We are all in this TOGETHER

Since joining the NTFB team, one thing has become clear – my understanding of the world is very limited. The factors that contribute to food insecurity, and the tough choices our hungry neighbors must make are all so complex that at times, it is difficult to comprehend if there will ever be a future without hunger. From farm bills to SNAP benefits paperwork, to canned food drives and supply chain logistics, there is an infinite amount of information to learn and comprehend before tackling the real issue of hunger. But here’s what I know – I have found great comfort in realizing that we are not alone in trying to solve it. The conference hosted more than 75 hunger fighters from food banks all over the Southwest region. We were given time away from breakouts and plenary sessions to talk to our counterparts from around the state, and the wealth of knowledge held by other veteran Food Bank fundraisers was welcomed. We spent the better part of two hours talking about retention strategies, corporate opportunities and big asks. I look forward to sharing a handful of reports that highlight key insights around us finding the right partners to ensure we close the hunger gap in North Texas.

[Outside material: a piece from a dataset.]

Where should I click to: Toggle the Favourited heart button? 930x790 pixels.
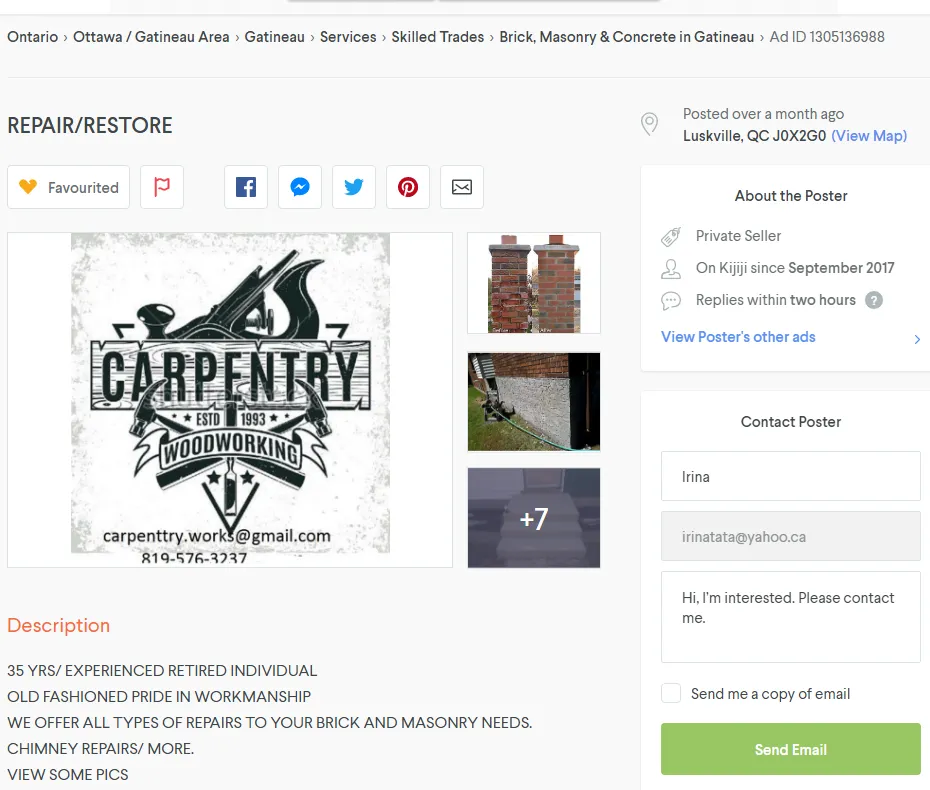[68, 187]
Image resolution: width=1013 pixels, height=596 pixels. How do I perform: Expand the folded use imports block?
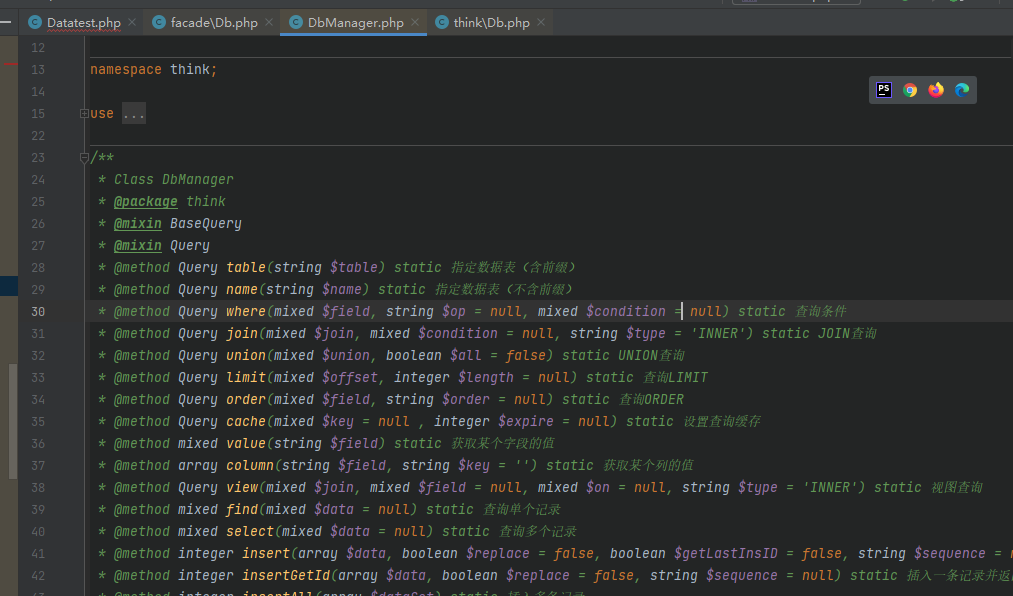(x=84, y=114)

We must be AUTHENTIC in our approach

Our final keynote session before we made the trek back to Dallas stuck with me. Dr. Todd Dewett, a leadership and organizational behavior expert, spoke on the value on leading and working with authenticity. With sleeves of tattoos on both arms, Dr. Dewett was unapologetically himself, and shared the value of not losing yourself to you work. How can we do that as food bankers? How do we authentically tell our personal story, and the story of those we serve, to build relationships? With each thought another question would follow, and eventually I had my A-HA conference moment. The need to solve the hunger crisis is real and ever present, and yes I know that we are all in this together, it really will take all of us to come to the table as our authentic selves to find an answer. The communities we serve across the state are diverse. The face of hunger looks like you, like me, like a childhood friend, or a stranger – why then wouldn’t those who work to close the gap be just as diverse as those we serve? Our hungry neighbors need, and more importantly, deserve the authentic version of myself and all of us at work. As with all teams, we must sharpen each other and learn from those around us. There are parts of me as a person and as a fundraiser that are unique, and to best serve our neighbors in need, I should embrace those parts rather than try to fit into the typical fundraiser box.

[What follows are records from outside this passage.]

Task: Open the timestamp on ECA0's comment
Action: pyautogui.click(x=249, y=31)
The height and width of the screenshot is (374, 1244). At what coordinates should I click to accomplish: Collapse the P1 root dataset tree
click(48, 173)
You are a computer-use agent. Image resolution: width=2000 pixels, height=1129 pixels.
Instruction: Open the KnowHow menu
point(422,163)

I want to give a huge shout out to the Houston Food Bank for a fantastic conference. I know I speak for all of us at the North Texas Food Bank when I say we learned so much, and are looking forward to the progress we will make with all of the information we gained over the past two days. As I enter month two at NTFB, I know I am leaving the conference even more eager to work toward closing the hunger gap in North Texas.